Stefanie Haeffele and Virgil Storr, The Fulcrum on

Published in Op Eds

It’s now been 20 years since Hurricane Katrina ravaged the Gulf Coast. Tied, along with Hurricane Harvey in 2017, as the costliest storm in U.S. history, Katrina significantly altered the way Americans think about natural disasters, federal assistance, and community resilience. We’ve spent years studying what happened next. To better plan for future disasters, Americans need a better understanding of what we’re exceptionally good at in extreme circumstances —and what we’re not.

Today, New Orleans looks much like it did before the storm. In Katrina’s immediate aftermath, it was difficult to imagine how this could be possible. More than half of the city was flooded. For months, much of its population was displaced, unable to return and rebuild. Infrastructure had been devastated. It took much of the year to fully restore public services. Politicians, artists, journalists and academics worried that America had lost a unique city.

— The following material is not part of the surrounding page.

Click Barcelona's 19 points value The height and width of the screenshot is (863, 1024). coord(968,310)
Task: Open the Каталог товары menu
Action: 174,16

New Orleanians and the greater Gulf Coast area proved far more resilient than most of us assumed. Neighborhoods, churches, and communities rallied together to rebuild, advocate for their needs, and for the most part rebounded. You can again walk along Frenchmen Street and listen to live jazz any night of the week, eat decadent Cajun cuisine, partake in Bourbon Street revelry, and join communal gatherings at local churches, cafes, and community centers.

New Orleans is unique, but its resilience isn’t. The people of Houston, San Juan, Fort Myers, and Asheville have also come together to rebuild after disasters in the last two decades. Yet, some lessons have been harder to internalize and, therefore, make recovery harder than it needs to be.

First, people help more than they take advantage of others.

Despite the plethora of stories cataloging this, the media and policymakers still stoke too much fear about looting, price gouging, and fraud. New Orleans recovered because neighbors helped one another and commercial and social entrepreneurs provided needed goods and services to members of their communities. Fraudulent contractors can be found in any town, but the most scandalous reports after disasters are normally connected to the government’s own flawed FEMA damage assessments.

Helping one another is more difficult when government officials limit who can participate in response and recovery. The Cajun Navy, a citizen army of Louisiana fishermen, were turned away after flooding in Baton Rouge despite their track record of saving lives.

Second, grand recovery plans and overly formalized procedures stall recovery.

After Katrina and the well-founded criticism of a slow and indecisive federal response, there were calls for a stronger federal role in the medium and longer term recovery. Some believed that only the federal government was large enough and had the expertise to fund and coordinate such a massive effort.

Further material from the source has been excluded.